- 1 Competences Use of fungal terminology Allocation of a fungal species to a main taxon Ability to use identification procedures to the fungal species (including yeasts, molds and filamentous fungi) Mastering the different forms of fungal sexuality and of principal asexual developments Knowledge Introduction to fungal terminology and associated references allowing autonomy to the student. The main taxons and life cycles of some representative species. The double nomenclature of sexual and asexual cycles (anamorphic and teleomorphic names). The fungal sexuality (bipolar and tetra polar, tetrad analysis, homothallic, heterothallism, parasexuality). Symbioses : lichens and mycorrhizes (ecto- and endomycorrhizes). In vitro culture of endomycorrhizes. Main groups of fungi and their applications in biotechnology and environmental bioremediation.
The contribution of this Teaching Unit to the development and command of the skills and learning outcomes of the programme(s) can be accessed at the end of this sheet, in the section entitled “Programmes/courses offering this Teaching Unit”.
The course is divided into seven main chapters. Chapter 1 introduces some notions of mycology and fungi. It recalls the main beneficial or harmful activities and the general characteristics of the world of fungi. Chapter 2 briefly traces the history of mycology through its main actors. Chapters 3 and 4 focus on the notions of taxonomy and systematics as well as on the positioning of fungi in the living kingdom. Chapter 5 discusses the fungal cell (composition, structure and ultrastructure, growth, anastomoses and healing mechanisms). Chapter 6 deals with sexuality (life cycles, sexual and asexual reproduction, conidiogenesis, homotalism, heterothalism, dikaryotism) of the major taxa (Ascomycetes, Zygomycetes, Basidiomycetes, Glomeromycetes and Deuteromycetes). Finally, Chapter 6 reviews the major fungal groups in the major taxa.
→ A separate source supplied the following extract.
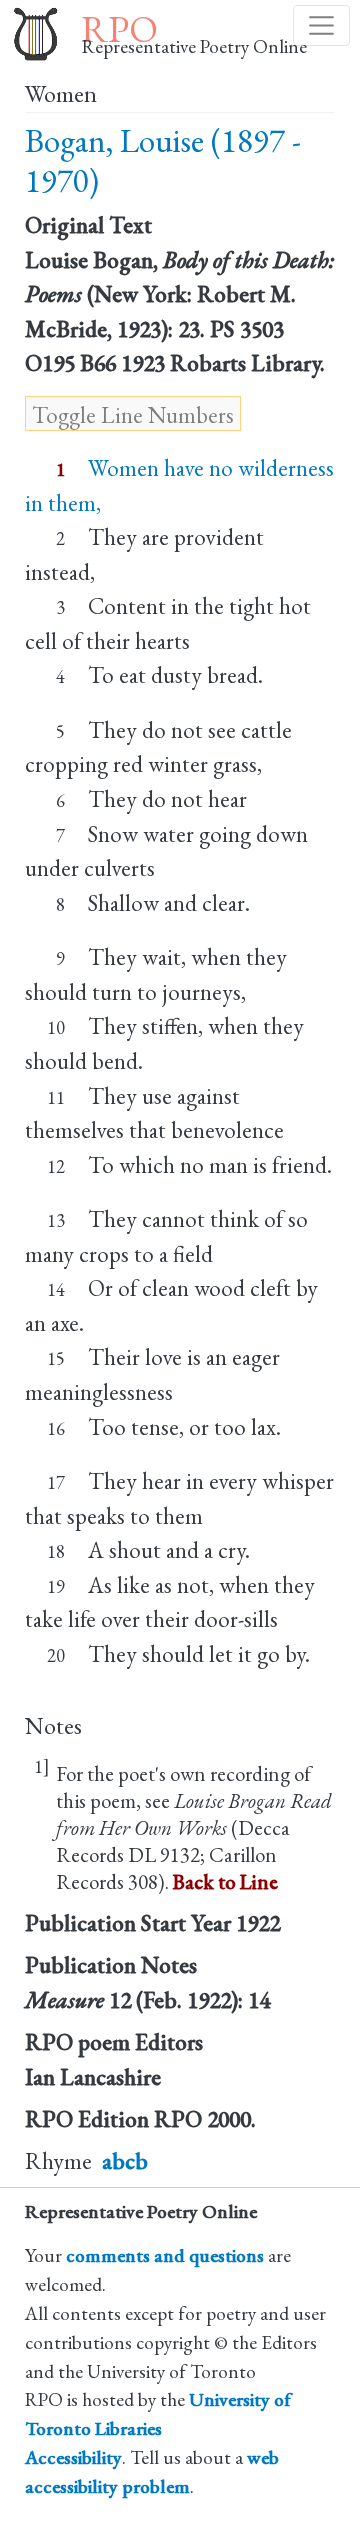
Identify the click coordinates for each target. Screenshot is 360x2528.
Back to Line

The teaching method consists of three components: (1) theoretical teaching through which the seven chapters are addressed, (2) practical work during which students make culture preparations between slides and observations under microscope. An identification key allows them to classify the studied fungi. (3) an excursion to the ‘bois de Lauzelle’ allowing them to discuss fungal diversity and the role of fungi in an ecological context (carbon cycle ...).